*Material*
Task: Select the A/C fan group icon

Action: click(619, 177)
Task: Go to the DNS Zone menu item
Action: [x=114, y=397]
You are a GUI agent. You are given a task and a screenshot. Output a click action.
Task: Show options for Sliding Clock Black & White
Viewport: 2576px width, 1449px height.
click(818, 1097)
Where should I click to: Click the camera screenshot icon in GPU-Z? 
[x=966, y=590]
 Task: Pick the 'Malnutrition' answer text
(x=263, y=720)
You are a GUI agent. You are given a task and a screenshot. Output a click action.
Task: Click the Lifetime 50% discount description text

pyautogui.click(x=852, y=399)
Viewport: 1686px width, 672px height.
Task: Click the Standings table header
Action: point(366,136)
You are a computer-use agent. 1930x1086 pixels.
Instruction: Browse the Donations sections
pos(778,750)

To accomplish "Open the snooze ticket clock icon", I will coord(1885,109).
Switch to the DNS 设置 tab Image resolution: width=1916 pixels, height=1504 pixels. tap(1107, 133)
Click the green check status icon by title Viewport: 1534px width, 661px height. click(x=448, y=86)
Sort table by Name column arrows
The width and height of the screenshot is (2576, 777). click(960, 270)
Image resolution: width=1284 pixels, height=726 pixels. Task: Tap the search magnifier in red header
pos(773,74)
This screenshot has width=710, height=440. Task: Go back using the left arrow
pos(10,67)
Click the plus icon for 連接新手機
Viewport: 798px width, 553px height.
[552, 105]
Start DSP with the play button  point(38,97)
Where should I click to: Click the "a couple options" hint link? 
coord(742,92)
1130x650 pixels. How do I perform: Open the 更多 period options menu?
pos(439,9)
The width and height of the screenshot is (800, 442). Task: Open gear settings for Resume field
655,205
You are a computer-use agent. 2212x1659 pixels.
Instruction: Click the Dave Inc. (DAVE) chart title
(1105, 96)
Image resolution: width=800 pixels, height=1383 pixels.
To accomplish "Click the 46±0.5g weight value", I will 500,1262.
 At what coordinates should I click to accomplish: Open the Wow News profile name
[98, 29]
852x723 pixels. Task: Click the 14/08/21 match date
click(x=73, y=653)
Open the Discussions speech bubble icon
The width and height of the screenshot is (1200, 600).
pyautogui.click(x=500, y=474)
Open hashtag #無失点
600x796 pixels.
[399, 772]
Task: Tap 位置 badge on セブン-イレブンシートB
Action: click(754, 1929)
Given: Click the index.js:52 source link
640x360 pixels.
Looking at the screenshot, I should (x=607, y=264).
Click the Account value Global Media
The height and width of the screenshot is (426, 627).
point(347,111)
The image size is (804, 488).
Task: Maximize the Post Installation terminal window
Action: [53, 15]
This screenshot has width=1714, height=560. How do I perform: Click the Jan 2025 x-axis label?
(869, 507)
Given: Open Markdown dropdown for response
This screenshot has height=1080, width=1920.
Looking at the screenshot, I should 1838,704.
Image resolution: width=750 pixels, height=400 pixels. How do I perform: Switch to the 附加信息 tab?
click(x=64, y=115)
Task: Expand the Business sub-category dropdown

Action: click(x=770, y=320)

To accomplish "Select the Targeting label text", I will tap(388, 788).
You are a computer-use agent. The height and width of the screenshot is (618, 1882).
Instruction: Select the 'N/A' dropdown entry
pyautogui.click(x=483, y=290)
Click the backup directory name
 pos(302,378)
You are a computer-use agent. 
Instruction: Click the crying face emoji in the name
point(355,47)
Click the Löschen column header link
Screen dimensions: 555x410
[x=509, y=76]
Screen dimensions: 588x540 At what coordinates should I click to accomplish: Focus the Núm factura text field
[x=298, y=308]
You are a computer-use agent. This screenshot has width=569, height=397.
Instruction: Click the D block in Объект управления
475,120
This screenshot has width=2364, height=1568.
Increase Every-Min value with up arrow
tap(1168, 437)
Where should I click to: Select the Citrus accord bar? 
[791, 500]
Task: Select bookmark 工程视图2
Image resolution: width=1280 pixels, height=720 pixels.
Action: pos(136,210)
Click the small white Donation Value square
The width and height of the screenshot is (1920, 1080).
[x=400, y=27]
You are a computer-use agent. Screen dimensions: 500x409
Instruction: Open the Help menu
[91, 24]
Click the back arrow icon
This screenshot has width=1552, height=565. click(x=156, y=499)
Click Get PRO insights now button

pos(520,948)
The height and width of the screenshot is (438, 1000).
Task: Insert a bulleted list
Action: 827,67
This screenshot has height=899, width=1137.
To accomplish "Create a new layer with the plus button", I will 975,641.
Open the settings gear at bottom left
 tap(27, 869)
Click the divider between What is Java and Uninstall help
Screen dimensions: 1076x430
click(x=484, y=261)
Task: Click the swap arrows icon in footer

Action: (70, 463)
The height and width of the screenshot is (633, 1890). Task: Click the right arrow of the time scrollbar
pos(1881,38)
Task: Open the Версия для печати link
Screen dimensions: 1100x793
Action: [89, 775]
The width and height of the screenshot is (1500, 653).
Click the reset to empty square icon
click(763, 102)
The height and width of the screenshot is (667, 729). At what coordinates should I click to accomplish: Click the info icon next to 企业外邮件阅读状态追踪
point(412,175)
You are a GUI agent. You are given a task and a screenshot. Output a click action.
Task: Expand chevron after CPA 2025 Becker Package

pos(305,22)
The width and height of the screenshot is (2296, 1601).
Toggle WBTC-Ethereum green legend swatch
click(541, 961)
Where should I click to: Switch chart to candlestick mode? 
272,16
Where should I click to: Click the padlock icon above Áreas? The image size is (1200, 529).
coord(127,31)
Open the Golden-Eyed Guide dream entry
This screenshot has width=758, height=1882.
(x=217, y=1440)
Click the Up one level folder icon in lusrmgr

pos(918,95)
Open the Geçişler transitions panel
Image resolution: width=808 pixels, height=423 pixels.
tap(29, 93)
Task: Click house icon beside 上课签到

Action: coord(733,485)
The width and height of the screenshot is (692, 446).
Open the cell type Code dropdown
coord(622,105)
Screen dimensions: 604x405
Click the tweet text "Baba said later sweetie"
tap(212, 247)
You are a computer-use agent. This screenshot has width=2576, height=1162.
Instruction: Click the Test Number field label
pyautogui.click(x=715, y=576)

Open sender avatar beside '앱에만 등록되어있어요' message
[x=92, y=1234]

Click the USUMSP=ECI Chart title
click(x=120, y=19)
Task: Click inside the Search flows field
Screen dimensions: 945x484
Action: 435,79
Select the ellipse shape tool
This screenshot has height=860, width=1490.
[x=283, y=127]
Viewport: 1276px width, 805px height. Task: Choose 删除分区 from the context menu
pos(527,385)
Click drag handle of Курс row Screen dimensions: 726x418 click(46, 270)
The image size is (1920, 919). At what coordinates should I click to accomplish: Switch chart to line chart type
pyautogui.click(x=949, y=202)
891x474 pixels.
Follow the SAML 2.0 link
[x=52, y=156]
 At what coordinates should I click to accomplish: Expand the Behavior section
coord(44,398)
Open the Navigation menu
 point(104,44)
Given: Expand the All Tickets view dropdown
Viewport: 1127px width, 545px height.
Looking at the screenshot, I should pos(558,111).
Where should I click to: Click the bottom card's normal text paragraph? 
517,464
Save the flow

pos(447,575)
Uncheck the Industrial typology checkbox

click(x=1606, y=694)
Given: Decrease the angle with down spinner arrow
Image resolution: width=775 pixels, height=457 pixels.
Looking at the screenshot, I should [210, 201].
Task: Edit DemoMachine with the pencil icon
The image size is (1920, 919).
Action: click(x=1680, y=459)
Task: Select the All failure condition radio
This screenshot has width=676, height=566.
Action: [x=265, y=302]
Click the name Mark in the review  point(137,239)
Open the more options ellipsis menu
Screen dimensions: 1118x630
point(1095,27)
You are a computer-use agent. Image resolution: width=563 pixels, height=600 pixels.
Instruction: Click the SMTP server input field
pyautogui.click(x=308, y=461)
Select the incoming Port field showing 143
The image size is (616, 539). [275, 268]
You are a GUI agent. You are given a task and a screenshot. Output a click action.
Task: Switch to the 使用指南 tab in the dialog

*Your instructions*
Turn the records from the line containing "The width and height of the screenshot is (2296, 1601)." through the line containing "Click drag handle", inclusive, into a Markdown table with the columns Row and Line. Number each line in the Row column, and leave out blank lines.

*Solution*
| Row | Line |
|---|---|
| 1 | The width and height of the screenshot is (2296, 1601). |
| 2 | Toggle WBTC-Ethereum green legend swatch |
| 3 | click(541, 961) |
| 4 | Where should I click to: Switch chart to candlestick mode?  |
| 5 | 272,16 |
| 6 | Where should I click to: Click the padlock icon above Áreas? The image size is (1200, 529). |
| 7 | coord(127,31) |
| 8 | Open the Golden-Eyed Guide dream entry |
| 9 | This screenshot has width=758, height=1882. |
| 10 | (x=217, y=1440) |
| 11 | Click the Up one level folder icon in lusrmgr |
| 12 | pos(918,95) |
| 13 | Open the Geçişler transitions panel |
| 14 | Image resolution: width=808 pixels, height=423 pixels. |
| 15 | tap(29, 93) |
| 16 | Task: Click house icon beside 上课签到 |
| 17 | Action: coord(733,485) |
| 18 | The width and height of the screenshot is (692, 446). |
| 19 | Open the cell type Code dropdown |
| 20 | coord(622,105) |
| 21 | Screen dimensions: 604x405 |
| 22 | Click the tweet text "Baba said later sweetie" |
| 23 | tap(212, 247) |
| 24 | You are a computer-use agent. This screenshot has width=2576, height=1162. |
| 25 | Instruction: Click the Test Number field label |
| 26 | pyautogui.click(x=715, y=576) |
| 27 | Open sender avatar beside '앱에만 등록되어있어요' message |
| 28 | [x=92, y=1234] |
| 29 | Click the USUMSP=ECI Chart title |
| 30 | click(x=120, y=19) |
| 31 | Task: Click inside the Search flows field |
| 32 | Screen dimensions: 945x484 |
| 33 | Action: 435,79 |
| 34 | Select the ellipse shape tool |
| 35 | This screenshot has height=860, width=1490. |
| 36 | [x=283, y=127] |
| 37 | Viewport: 1276px width, 805px height. Task: Choose 删除分区 from the context menu |
| 38 | pos(527,385) |
| 39 | Click drag handle of Курс row Screen dimensions: 726x418 click(46, 270) |